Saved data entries
————

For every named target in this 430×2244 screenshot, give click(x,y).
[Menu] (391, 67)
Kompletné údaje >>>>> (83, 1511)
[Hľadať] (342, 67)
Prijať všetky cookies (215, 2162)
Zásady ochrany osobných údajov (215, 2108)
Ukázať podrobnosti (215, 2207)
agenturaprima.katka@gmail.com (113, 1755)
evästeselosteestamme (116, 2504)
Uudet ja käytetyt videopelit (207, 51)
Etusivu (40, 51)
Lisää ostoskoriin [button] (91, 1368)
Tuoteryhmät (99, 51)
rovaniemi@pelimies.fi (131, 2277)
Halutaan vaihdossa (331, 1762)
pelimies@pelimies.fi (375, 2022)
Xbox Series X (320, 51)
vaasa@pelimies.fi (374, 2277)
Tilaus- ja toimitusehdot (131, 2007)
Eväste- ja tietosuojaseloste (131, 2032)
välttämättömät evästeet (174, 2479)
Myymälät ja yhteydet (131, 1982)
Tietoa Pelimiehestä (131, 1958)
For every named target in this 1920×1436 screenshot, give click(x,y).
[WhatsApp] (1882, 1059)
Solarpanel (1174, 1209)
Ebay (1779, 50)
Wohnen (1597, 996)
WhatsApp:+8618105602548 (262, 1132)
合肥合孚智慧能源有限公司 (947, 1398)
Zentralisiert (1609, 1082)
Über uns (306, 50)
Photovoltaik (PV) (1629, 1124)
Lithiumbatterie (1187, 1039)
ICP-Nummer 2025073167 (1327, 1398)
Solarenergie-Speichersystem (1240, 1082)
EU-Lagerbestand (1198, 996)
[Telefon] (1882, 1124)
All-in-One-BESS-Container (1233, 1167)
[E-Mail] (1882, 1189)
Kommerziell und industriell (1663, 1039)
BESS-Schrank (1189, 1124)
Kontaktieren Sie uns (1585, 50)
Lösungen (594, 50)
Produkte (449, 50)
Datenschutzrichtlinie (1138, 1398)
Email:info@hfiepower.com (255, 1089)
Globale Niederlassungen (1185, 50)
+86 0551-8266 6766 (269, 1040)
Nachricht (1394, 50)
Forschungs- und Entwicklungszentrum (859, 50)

————

● **What this task involves**
Pull every line containing the string "named" out of the data above and copy it.

● **Your response**
For every named target in this 430×2244 screenshot, give click(x,y).
For every named target in this 1920×1436 screenshot, give click(x,y).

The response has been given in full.